For each of the nuclear (N) and cytoplasmic (C) samples, 60 μg of total protein was separately resolved by 10% SDS-PAGE under reducing conditions. Proteins were visualized by silver staining with a ProteoSilver Plus kit (Sigma-Aldrich, Poole, U.K.).^{39 (link)} At least 30 horizontal bands were excised from each gel lane and processed on a 96-well Progest plate (Digilab, Huntingdon, U.K.).

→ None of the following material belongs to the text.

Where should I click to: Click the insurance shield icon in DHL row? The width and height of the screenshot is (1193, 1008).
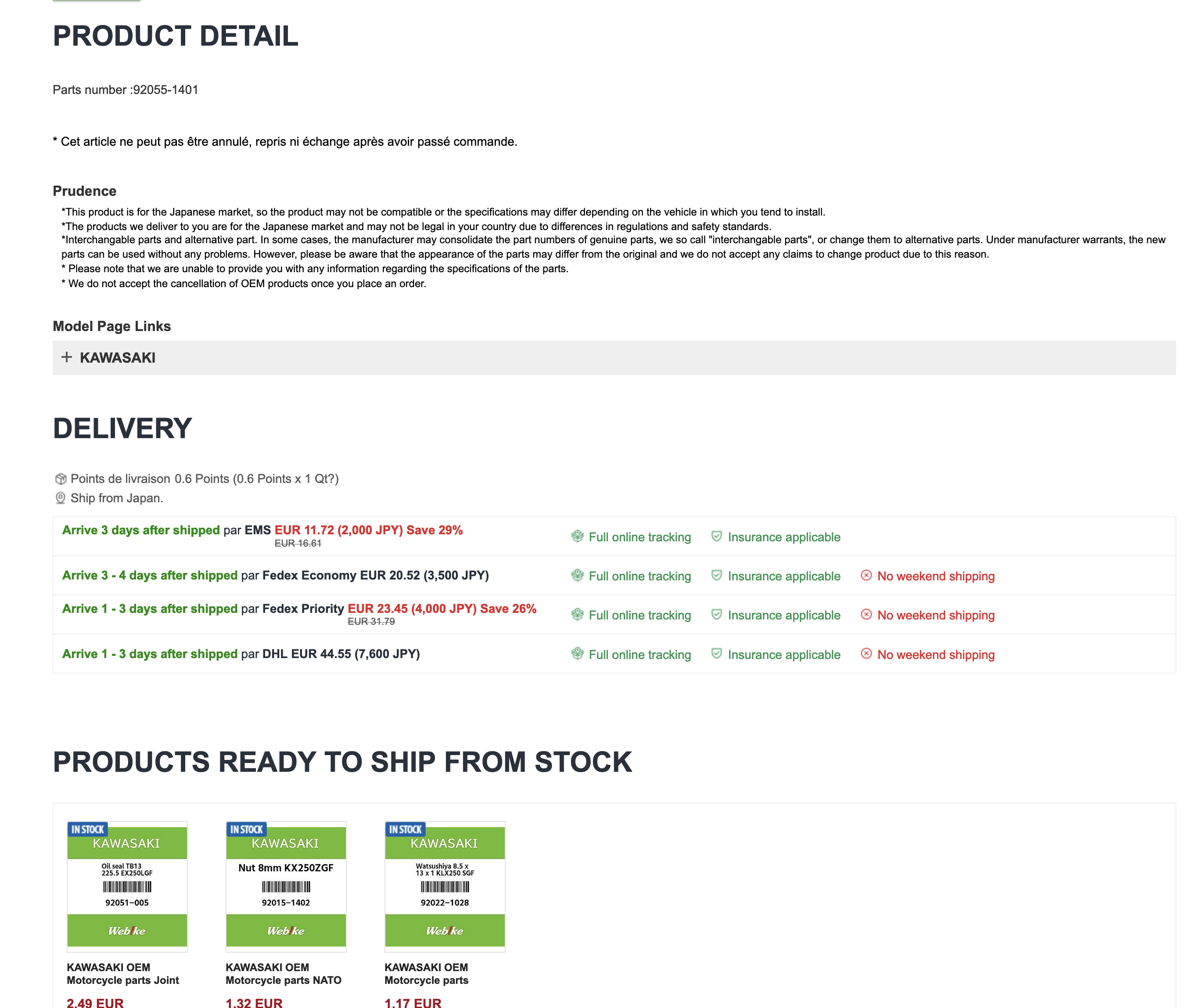click(x=716, y=654)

Gel bands were processed with the Progest Investigator (Digilab) using established protocols for reduction and alkylation.^{40 (link)} Finally, gel plugs were rehydrated in 20 μg/mL sequencing-grade modified-trypsin (trypsin-gold) (Promega, Southampton, U.K.) that was prepared by adding (1:50 v/v) trypsin/25 mM ammonium bicarbonate and incubated overnight at 37 °C. Fifty microliters of 0.1% formic acid was added to stop the tryptic digestion, the extracted tryptic peptides were collected in siliconized Eppendorf tubes (Sigma-Aldrich, Poole, U.K.) and vacuum-dried to ~20 μL, the volume was adjusted to ~30 μL with 0.1% formic acid, and the sample was analyzed by Orbitrap LC–MS/MS.